#### How to complete this task
Could you set down every entry exactly as it appears?
'''
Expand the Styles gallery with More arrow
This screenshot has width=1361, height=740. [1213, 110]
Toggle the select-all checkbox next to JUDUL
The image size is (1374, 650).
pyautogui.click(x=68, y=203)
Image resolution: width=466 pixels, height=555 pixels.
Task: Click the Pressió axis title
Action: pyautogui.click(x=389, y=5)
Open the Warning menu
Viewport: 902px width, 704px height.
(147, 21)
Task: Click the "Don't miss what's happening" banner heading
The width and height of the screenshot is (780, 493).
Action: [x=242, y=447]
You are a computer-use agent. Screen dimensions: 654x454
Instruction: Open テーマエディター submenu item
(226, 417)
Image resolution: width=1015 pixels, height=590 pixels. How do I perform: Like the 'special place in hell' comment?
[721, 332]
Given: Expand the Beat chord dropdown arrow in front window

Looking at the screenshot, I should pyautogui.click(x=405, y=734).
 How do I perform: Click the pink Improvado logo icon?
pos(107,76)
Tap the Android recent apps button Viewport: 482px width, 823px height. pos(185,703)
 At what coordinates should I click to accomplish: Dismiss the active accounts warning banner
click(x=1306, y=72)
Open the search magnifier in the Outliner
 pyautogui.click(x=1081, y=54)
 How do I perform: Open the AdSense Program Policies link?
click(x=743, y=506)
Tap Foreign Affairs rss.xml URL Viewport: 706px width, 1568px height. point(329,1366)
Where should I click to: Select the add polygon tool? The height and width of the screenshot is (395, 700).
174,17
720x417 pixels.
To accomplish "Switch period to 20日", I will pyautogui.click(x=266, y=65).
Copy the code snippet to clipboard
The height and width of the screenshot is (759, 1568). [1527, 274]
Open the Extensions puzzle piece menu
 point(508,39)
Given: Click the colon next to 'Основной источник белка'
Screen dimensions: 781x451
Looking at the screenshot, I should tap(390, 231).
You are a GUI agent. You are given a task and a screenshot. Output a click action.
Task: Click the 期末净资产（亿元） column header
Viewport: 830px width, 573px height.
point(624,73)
'''
#### Solution to this task
Expand the Styles gallery with More arrow
This screenshot has width=1361, height=740. [1213, 110]
Toggle the select-all checkbox next to JUDUL
The image size is (1374, 650).
pyautogui.click(x=68, y=203)
Image resolution: width=466 pixels, height=555 pixels.
Task: Click the Pressió axis title
Action: pyautogui.click(x=389, y=5)
Open the Warning menu
Viewport: 902px width, 704px height.
(147, 21)
Task: Click the "Don't miss what's happening" banner heading
The width and height of the screenshot is (780, 493).
Action: [x=242, y=447]
You are a computer-use agent. Screen dimensions: 654x454
Instruction: Open テーマエディター submenu item
(226, 417)
Image resolution: width=1015 pixels, height=590 pixels. How do I perform: Like the 'special place in hell' comment?
[721, 332]
Given: Expand the Beat chord dropdown arrow in front window

Looking at the screenshot, I should pyautogui.click(x=405, y=734).
 How do I perform: Click the pink Improvado logo icon?
pos(107,76)
Tap the Android recent apps button Viewport: 482px width, 823px height. pos(185,703)
 At what coordinates should I click to accomplish: Dismiss the active accounts warning banner
click(x=1306, y=72)
Open the search magnifier in the Outliner
 pyautogui.click(x=1081, y=54)
 How do I perform: Open the AdSense Program Policies link?
click(x=743, y=506)
Tap Foreign Affairs rss.xml URL Viewport: 706px width, 1568px height. point(329,1366)
Where should I click to: Select the add polygon tool? The height and width of the screenshot is (395, 700).
174,17
720x417 pixels.
To accomplish "Switch period to 20日", I will pyautogui.click(x=266, y=65).
Copy the code snippet to clipboard
The height and width of the screenshot is (759, 1568). [1527, 274]
Open the Extensions puzzle piece menu
 point(508,39)
Given: Click the colon next to 'Основной источник белка'
Screen dimensions: 781x451
Looking at the screenshot, I should tap(390, 231).
You are a GUI agent. You are given a task and a screenshot. Output a click action.
Task: Click the 期末净资产（亿元） column header
Viewport: 830px width, 573px height.
point(624,73)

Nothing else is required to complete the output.